—Sin cadáver— le había dicho—no tienes caso Gutiérrez, o
encuentras el cadáver o archivas el caso.
La bruja, así era cómo la llamaban todos en el pueblo. En la ciudad probablemente aquella mujer sencilla y afable hubiera tenido una placa en la puerta donde se podría leer “Asesora”, “Coach” o “Terapeuta”. Blanca Salvatierra era en efecto todas esas cosas y muchas más. Su fama y buen nombre no tenían fronteras y hasta Villar de Encinas llegaban de tarde en tarde cochazos negros con los cristales oscurecidos que transportaban famosos, políticos e incluso grandes banqueros, en busca de un consejo, un presagio o un hechizo.
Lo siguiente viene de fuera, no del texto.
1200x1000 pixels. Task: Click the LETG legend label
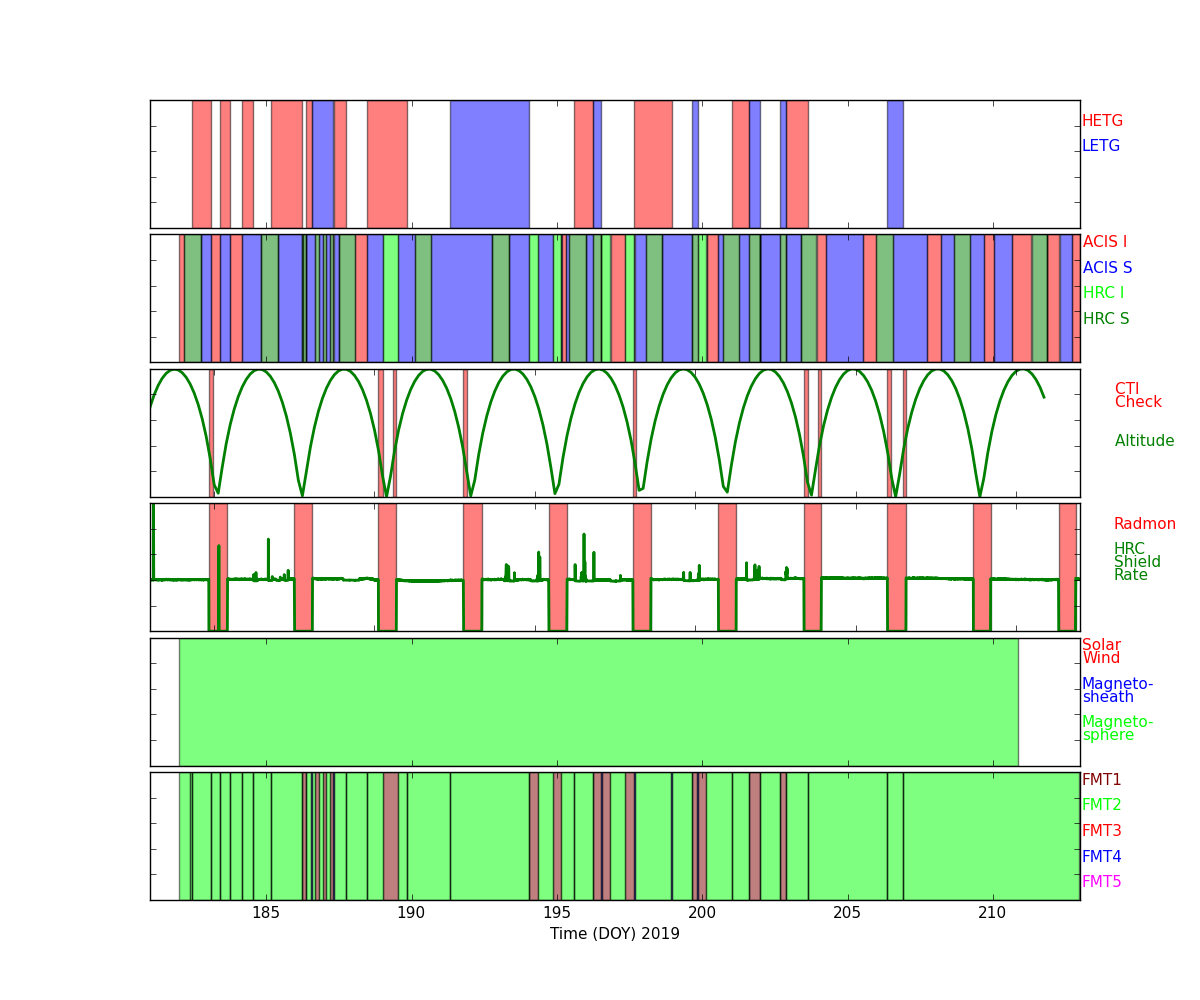(x=1101, y=146)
Pero él no creía en aquellas fábulas y se había resistido durante semanas a devolver la llamada que la propia Blanca Salvatierra le había hecho al día siguiente de desaparecer el cadáver. En sus veinte años como inspector al frente del departamento de homicidios había visto locos visionarios, médiums y vividores de diverso pelaje, que no dudaban en acercarse a las familias de las víctimas o a la propia policía ofreciendo su ayuda “desinteresada” y nunca había transigido con ninguno. Pero aquel caso le tenía fuera de juego y la desaparición del cadáver, robado del mismísimo depósito de la policía científica, lo había colocado en una situación muy delicada frente a sus superiores. El caso se había torcido y la voz de aquella mujer todavía resonaba en su cerebro:
—Alguien está molestando a los muertos —le había dicho
cuando todavía no se había publicado nada sobre el robo del cadáver —y a los
muertos hay que respetarlos.
Así pues cedió a sus más fuertes convicciones y decidió
visitar a la bruja. Nada más llegar aquella mujer le soltó:
—Yo no necesito que crea en mí, pero ella sí—. Al
inspector aquel golpe de efecto le dejó más bien frío, tomó asiento en el sofá
y aceptó una taza de café. —Solo, sin azúcar, ¿verdad?— dijo la bruja con una
sonrisa maliciosa.
Tras una hora y media de conversación con aquella
extraordinaria mujer el inspector salió de nuevo a la calle, algo aturdido y
con el absoluto convencimiento de haber perdido el tiempo.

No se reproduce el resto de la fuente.